Use of Response Shift to Improve Agreement between Patient-Reported and Performance-Based Outcomes in Knee Patients


  • Shelby Baez Michigan State University
  • Johanna Hoch University of Kentucky
  • Carl Mattacola
  • Phillip Gribble
  • Jennifer Howard



Patient-report outcomes, clinician-rated outcomes, functional testing


The purpose of this study was to determine whether the implementation of performance-based tasks (PBTs) prior to completion of patient-reported outcome measures (PROs) would create a change, or a response shift, in PROs in patients with knee injuries. A randomized controlled trial was implemented to examine the effectiveness of a response-shift based interventions to enhance the correlation between PBTs and PROs. Participants (n=20) were knee-injured patients who were removed from activity for a minimum of 1-week.
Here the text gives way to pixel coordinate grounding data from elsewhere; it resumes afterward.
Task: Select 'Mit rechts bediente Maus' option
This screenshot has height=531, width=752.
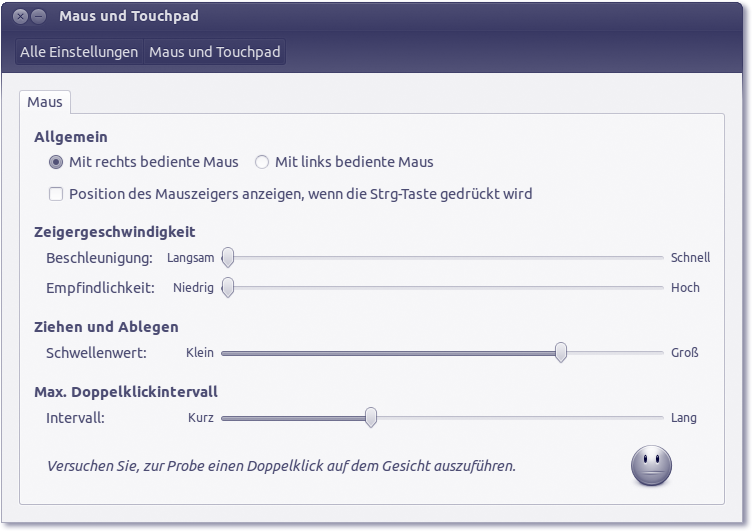Action: [57, 162]
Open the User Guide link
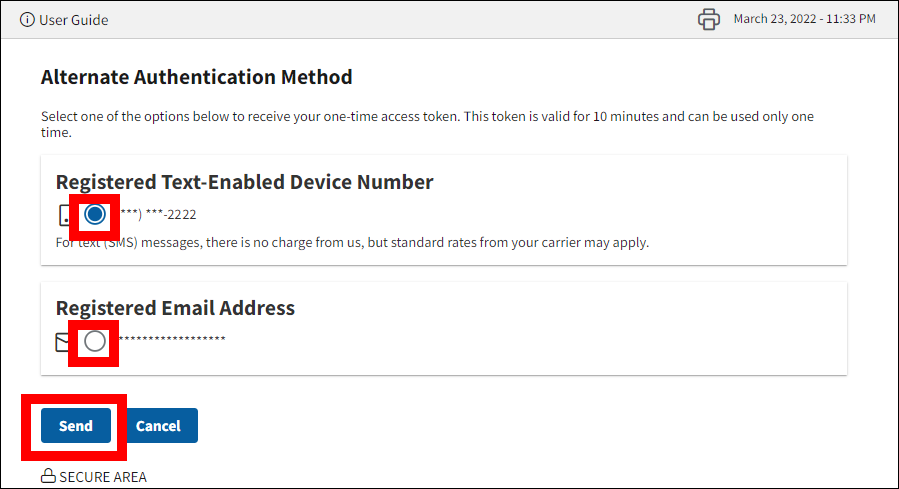The width and height of the screenshot is (899, 489). coord(73,20)
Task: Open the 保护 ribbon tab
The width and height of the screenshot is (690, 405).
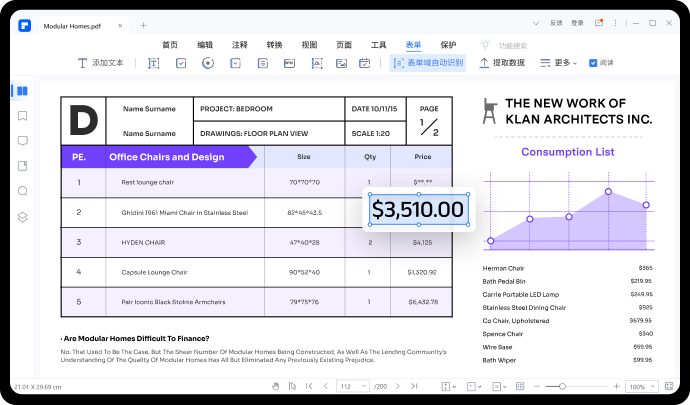Action: coord(448,45)
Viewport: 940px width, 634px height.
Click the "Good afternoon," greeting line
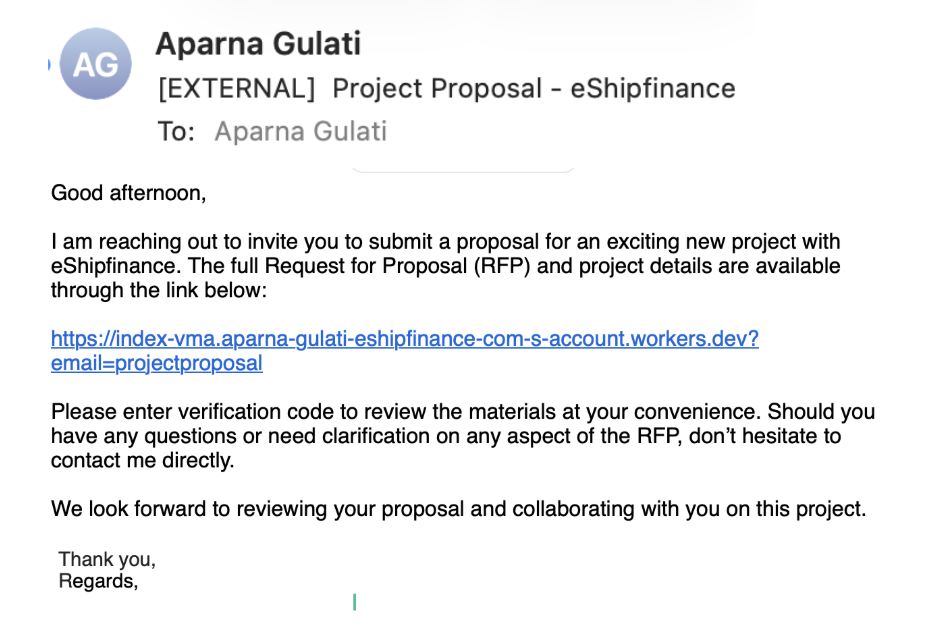point(128,193)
Participants were randomly assigned to complete PBTs (intervention) or to watch videos detailing an injury prevention program (control). The International Knee Documentation Committee Subjective Form (IKDC) and the Knee Injury and Osteoarthritis Outcome Score Recreational and Sports Subscale (KOOSsports) were completed both pre- and post-testing. The independent variable was Group. Dependent variables included raw change scores and absolute change scores on the IKDC and KOOSsports. Mann-Whitney U tests were used to examine between Group differences. Changes in PRO scores were not considered statistically significant or clinically meaningful (IKDC Raw p = 0.14, Absolute p = 0.74; KOOSsports Raw p = 0.85 Absolute p = 0.32). Implementation of PBTs prior to PROs did not induce a response shift. PROs may better evaluate symptoms and/or confidence in a patient, while PBTs evaluate physical function.